Die Beklagte verpflichtete sich durch einen Bauträgervertrag, eine Wohneinheit in Berlin für die Kläger herzustellen und an sie zu übereignen. Nach vertraglicher Regelung sollte die Wohnfläche ca. 105 qm aufweisen, wofür ein Kaufpreis von EUR 505.000,00 zu entrichten war. Die Wohnung, die eigentlich bis zum 30. Juni 2018 bezugsfertig herzustellen war, übergab die Beklagte erst am 6. Juli 2020. Im Zeitraum zwischen Juli 2018 und Juni 2020 wohnten die Kläger daher in einer Mietswohnung. Nach der verspäteten Übergabe der gekauften Wohnung zogen sie nicht ein, sondern vermieteten die Wohnung weiter. Im Rahmen der Finanzierung des Erwerbs der Wohnung entstanden den Klägern durch die Verzögerungen zusätzliche Bereitstellungszinsen. Daneben wies die Wohnung auch nur eine Fläche von 98,60 qm auf. Die Kläger verlangen von der Beklagten Schadensersatz in Höhe der für die Mietswohnung anfallenden Überbrückungsmietkosten, der zusätzlichen Bereitstellungszinsen und Kaufpreisminderung angesichts der Abweichung von der Sollgröße. Die Beklagte entgegnet, dass sie die verspätete Fertigstellung zumindest teilweise nicht zu vertreten habe, nachdem es zu Corona-Pandemie bedingten Ausfällen von Arbeitern und Baumaterialien kam.
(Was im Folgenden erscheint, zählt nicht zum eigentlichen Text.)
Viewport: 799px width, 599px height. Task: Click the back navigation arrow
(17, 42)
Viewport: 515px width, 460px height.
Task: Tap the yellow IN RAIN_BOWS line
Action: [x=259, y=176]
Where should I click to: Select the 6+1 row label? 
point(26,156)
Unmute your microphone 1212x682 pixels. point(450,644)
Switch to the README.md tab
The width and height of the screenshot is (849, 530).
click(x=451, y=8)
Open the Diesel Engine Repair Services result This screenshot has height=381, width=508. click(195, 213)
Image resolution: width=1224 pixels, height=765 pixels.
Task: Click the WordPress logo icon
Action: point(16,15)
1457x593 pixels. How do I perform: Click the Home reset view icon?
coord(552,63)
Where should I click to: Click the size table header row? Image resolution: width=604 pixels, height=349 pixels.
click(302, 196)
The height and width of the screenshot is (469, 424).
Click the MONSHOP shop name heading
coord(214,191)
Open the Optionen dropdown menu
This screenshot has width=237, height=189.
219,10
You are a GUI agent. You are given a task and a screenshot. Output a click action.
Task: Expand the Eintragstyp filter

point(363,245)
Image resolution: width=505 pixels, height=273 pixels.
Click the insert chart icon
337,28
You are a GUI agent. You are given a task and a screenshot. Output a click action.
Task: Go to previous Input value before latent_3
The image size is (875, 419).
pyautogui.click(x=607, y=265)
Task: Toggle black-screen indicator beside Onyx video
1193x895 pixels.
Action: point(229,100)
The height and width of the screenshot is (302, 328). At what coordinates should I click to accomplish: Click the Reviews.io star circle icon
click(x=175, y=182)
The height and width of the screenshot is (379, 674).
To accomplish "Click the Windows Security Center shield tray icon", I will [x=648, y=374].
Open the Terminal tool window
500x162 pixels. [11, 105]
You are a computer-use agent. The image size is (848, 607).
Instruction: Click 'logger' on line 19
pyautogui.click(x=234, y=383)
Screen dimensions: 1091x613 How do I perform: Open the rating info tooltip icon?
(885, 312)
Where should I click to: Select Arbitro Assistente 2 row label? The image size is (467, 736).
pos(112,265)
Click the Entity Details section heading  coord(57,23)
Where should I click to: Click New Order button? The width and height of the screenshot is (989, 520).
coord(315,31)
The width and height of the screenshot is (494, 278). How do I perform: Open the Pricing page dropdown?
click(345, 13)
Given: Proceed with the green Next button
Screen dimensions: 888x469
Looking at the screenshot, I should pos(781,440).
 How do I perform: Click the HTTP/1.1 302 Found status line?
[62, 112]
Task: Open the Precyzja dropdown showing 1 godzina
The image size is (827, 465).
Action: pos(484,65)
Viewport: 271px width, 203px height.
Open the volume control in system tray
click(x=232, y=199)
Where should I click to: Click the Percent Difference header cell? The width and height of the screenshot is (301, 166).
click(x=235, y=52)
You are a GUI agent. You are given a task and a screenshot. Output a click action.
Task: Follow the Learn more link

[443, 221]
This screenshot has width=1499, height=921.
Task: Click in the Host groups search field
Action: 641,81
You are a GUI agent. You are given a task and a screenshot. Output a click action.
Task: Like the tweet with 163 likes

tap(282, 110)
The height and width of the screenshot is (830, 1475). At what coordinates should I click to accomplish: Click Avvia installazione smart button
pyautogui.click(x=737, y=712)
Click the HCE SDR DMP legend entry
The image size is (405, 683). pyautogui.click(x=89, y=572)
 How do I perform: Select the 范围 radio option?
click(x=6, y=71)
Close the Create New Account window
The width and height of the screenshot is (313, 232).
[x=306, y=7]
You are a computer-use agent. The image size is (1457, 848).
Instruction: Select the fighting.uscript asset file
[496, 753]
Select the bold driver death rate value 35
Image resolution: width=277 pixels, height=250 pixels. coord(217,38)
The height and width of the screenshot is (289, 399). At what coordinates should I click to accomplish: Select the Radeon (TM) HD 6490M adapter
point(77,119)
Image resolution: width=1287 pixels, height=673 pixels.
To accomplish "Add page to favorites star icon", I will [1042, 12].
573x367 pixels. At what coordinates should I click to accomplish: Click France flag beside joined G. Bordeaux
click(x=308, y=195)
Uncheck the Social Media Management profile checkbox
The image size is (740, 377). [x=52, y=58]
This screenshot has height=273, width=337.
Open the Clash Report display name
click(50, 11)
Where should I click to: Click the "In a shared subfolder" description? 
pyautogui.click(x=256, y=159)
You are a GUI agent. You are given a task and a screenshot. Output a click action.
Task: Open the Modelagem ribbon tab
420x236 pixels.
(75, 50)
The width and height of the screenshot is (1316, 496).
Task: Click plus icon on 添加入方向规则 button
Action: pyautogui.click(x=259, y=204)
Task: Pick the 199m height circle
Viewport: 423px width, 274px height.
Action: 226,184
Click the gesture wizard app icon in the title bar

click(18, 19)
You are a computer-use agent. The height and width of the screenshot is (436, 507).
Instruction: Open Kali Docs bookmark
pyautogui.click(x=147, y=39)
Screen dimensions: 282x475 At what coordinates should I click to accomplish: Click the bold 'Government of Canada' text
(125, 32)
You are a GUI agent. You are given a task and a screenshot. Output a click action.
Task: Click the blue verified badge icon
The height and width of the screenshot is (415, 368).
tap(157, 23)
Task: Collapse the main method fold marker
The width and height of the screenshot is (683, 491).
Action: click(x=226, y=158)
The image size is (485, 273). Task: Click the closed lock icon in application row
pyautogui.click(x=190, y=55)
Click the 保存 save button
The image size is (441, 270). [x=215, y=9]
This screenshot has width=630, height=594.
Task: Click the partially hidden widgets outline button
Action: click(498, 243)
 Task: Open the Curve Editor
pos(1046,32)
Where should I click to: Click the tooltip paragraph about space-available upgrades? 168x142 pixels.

Das Landgericht hat der Klage in vollem Umfang stattgegeben. Die Kläger haben nach §§ 280, 286 Abs. 2 Nr. 1 BGB einen Anspruch auf Schadensersatz gegen die Beklagte wegen verspäteter Übergabe der von ihnen gekauften Wohnung. Die Beklagte geriet nach Verstreichen des vertraglich bestimmten Übergabetermins der Wohnung in Verzug, der erst mit tatsächlich erfolgter Übergabe am 6. Juli 2020 endete. Das Gericht kam zu dem Ergebnis, dass die Beklagte den Verzug den ganzen Zeitraum über zu vertreten hatte und begründet seine Entscheidung wie folgt: Zwar treffe es zu, dass ein Sachleistungsschuldner wie ein Bauunternehmer für seine verspätete Leistung ggf. nicht einzustehen hat, wenn sie auf einer schwerwiegenden und nicht vorhersehbaren Änderung der wirtschaftlichen, politischen oder sozialen Rahmenbedingungen – wie etwa coronabedingten Ausfällen von Arbeitskräften und Baumaterialien – beruht. Allerdings langt die abstrakte Möglichkeit solcher Erschwernisse nicht aus, um die gesetzliche Verschuldensvermutung nach § 286 Abs. 4 BGB zu entkräften. Vielmehr müsste der Schuldner hierfür konkret darlegen können, wie sich der erschwerende Umstand auf den Ablauf des Bauvorhabens ausgewirkt hat, d.h. wie lange die Störung andauerte, welcher Arbeitsablauf durch den Umstand gestört wurde und wie dies die Fertigstellung der Arbeiten konkret beeinflusst hat.


Das Vorbringen der Beklagten genügt diesen Anforderungen nicht. Die Entlastung vom coronabedingten Verzug soll für die Beklagte nicht deshalb entfallen, weil sie zu vertreten hat, dass es durch die vorherigen Verzögerungen überhaupt erst zu coronabedingtem weiteren Verzug kommen konnte. Denn der vorherige unentschuldigte Verzug ändert nichts daran, dass sich die Corona-Pandemie tatsächlich auf das Bauvorhaben ausgewirkt hat. Jedoch trifft die Beklagte auch diesbezüglich die konkrete bauablaufbezogene Darstellungslast, die nicht erfüllt wurde. Sie berief sich nur pauschal darauf, dass ausländische Arbeiter nicht einreisen und Baumaterialen nicht rechtzeitig geliefert werden konnten und legte nicht dar, wie genau es dadurch zur konkreten Beeinträchtigung für die Fertigstellung kam. Den Klägern steht daher ein Schadensersatz in Höhe der entgangenen Mieteinnahmen für die gekaufte Wohnung und der Bereitstellungszinsen zu. Der Kaufpreis ist aufgrund Abweichung von der Sollgröße zu mindern.

 

Fazit:

Schuldner können sich auf die Corona-Pandemie als unvorhersehbaren und schwerwiegenden Umstand berufen, um sich hinsichtlich dadurch bedingter Störungen zu entlasten. Jedoch bestehen hier durchaus gewisse Anforderungen an den Vortrag. Es müssen die Umstände substantiiert dargelegt werden, damit eine Entlastung auch gerechtfertigt ist.